-- Page text follows --
Miscarriage, PCOS

Miscarriage . . . . My babies heavenly birthday!

1 in 4.

Every pregnant Mama knows that terrifying statistic , yet in the back of your head you. . . . . .

  1. Don’t think it could be that derailing to go through it, after all it is so common so it has to be a semi easy journey to walk through.
  2. You don’t really think it would happen to you.

. . . those were my thoughts anyways. My thoughts when we FINALLY got pregnant after endless months of trying, like legit trying. Ovulation pee sticks and all. We were ready for babies!

The euphoric high after finally getting that positive pregnancy test was unbelievable. A feeling of complete joy and gratitude. The incredible feeling when you get to tell your hubby he is going to be a Dad and doing it a fun creative way. I had my two pups help announce we were pregnant to my husband with our first sweet angel baby. A moment where your life changes and you immediately start planning your future. Your thoughts get flooded with when will the baby be born, where will you put the nursery, what will you name it, how will you announce it to friends and family? You become so excited for your future you start day dreaming about it every second.

Weeks later the cramping started. Mild cramps at first which when you search google for pregnancy symptoms as a first time Mama it is “nothing to worry about.” Then the spotting which can also be totally normal or a sign that something is wrong. Then the bleeding. The light switch that has been flipped making you realize you have no control over your body at this moment. As much as you gave the utmost respect for your body and took care of it, as much as you prayed for this baby months on end. . . . it is not in your control.
-- Page text concluded --
-- Dataset extract follows --
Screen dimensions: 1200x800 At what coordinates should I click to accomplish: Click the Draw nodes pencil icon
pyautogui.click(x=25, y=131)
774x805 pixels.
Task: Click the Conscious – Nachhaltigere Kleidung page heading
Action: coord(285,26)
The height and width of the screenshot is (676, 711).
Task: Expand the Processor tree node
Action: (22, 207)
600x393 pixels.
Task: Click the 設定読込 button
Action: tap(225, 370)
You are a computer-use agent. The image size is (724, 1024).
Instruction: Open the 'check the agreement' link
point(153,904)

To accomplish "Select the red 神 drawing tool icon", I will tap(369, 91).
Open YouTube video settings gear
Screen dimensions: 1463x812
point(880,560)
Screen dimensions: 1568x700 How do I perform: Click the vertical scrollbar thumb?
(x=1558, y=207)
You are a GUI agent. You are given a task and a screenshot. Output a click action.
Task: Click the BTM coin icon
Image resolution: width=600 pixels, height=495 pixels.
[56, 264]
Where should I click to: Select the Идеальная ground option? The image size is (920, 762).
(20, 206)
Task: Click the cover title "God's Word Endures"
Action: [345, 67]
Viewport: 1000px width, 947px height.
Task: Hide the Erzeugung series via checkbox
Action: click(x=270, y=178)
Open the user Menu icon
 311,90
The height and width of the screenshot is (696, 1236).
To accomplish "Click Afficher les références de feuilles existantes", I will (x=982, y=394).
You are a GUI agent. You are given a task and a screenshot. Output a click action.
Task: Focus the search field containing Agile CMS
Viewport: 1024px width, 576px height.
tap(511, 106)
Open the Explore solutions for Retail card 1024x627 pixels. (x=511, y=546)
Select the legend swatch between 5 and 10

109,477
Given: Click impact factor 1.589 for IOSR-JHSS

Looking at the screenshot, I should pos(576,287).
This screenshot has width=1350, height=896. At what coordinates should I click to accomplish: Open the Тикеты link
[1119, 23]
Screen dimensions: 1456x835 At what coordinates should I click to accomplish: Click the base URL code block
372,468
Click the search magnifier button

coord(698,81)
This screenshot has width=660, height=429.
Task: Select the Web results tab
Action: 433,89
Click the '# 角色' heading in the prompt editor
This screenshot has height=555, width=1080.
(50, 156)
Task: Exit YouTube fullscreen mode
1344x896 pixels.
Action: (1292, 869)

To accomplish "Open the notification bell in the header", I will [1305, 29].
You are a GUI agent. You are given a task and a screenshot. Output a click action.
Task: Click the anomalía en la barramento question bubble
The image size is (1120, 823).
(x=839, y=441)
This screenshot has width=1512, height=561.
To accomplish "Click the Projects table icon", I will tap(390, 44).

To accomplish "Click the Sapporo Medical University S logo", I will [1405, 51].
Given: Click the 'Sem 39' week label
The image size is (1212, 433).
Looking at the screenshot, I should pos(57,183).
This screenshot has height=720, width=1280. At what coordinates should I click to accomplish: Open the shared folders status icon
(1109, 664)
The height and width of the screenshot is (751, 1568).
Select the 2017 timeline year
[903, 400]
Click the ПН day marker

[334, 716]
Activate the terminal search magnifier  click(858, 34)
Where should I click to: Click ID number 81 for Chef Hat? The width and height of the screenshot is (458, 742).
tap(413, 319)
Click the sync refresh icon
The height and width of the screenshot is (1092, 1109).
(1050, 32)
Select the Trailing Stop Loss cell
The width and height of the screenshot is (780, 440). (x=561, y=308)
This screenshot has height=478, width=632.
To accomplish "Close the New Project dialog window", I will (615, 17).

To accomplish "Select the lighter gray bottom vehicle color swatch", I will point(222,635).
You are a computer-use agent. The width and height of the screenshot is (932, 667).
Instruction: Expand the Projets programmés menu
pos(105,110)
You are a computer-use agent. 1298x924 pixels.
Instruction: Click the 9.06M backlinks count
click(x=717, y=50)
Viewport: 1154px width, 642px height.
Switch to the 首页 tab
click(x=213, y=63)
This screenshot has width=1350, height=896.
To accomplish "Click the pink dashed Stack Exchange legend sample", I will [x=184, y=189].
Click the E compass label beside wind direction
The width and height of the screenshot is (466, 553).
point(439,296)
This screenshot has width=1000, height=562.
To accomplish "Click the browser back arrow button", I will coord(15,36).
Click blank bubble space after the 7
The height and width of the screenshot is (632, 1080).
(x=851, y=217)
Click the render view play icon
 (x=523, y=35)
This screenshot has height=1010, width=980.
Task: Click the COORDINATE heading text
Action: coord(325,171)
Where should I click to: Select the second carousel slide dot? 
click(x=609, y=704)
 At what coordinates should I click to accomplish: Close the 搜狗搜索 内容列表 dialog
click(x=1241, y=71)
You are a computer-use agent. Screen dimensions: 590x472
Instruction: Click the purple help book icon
-- Dataset extract concluded --
Apply what you read:
A: Decide whether each statement agrees with the post about miscarriage. Answer yes or no for each, and quote the exact words of the post that settle it.
(i) The writer's two dogs helped announce the pregnancy to the husband.
(ii) The pregnancy came in the first month of trying.
(iii) The cramping began a few days after the positive test.
B: Continue the post about miscarriage from its last sentence.
The data has no connection to the post about miscarriage.

Your written answers:
A:
(i) Yes: "I had my two pups help announce we were pregnant to my husband with our first sweet angel baby."
(ii) No: "FINALLY got pregnant after endless months of trying, like legit trying."
(iii) No: "Weeks later the cramping started."

B:
It all happened so fast. Cramping, spotting, bleeding, contractions that got closer and closer together and more severe with the minute. Contractions where in those moments the physical pain was equally as painful as the emotional pain knowing this would be my babies heavily birthday. I remember laying on the cold bathroom floor crying and it taking everything in me just to try and catch my breathe from the contractions to get back up and sit the toilet because you knew the next wave of tissue was coming. Sorry if this is TMI for most of you, but friends I’m real. I won’t sugar coat this journey because it sucks and if there is one thing I know is that other Mama’s walking this journey need to know they are not alone.

The physical pain I felt for those 12 hours were unbearable. Every miscarriage is so different (emotionally and physically) but after talking with another friend who was a labor and deliver RN and had a very similar miscarriage as me. . . we went into labor. Full on labor on our bathroom floors with no pain meds to help ease the contractions and worst of all no beautiful baby at the end to hold. Rather we stared into the toilet after we passed our precious babies trying to figure out a way to flush the toilet. How can you flush your baby down the toilet? The baby that was suppose to be in your arms a handful of months away? A baby you had named and planned it’s future. How can you flush that sweet soul down the toilet.

I can’t tell you how much that haunted me and still does at times. So much of me wanted to scoop our baby out of the toilet and bury it. I have only shared this feeling and guilt with very few people because most people, just like I was before my miscarriage, will never understand. Their only thought, just like I would have over a year ago is “that is f-ing messed up.”

Welcome to miscarriages. They are f-ing messed up!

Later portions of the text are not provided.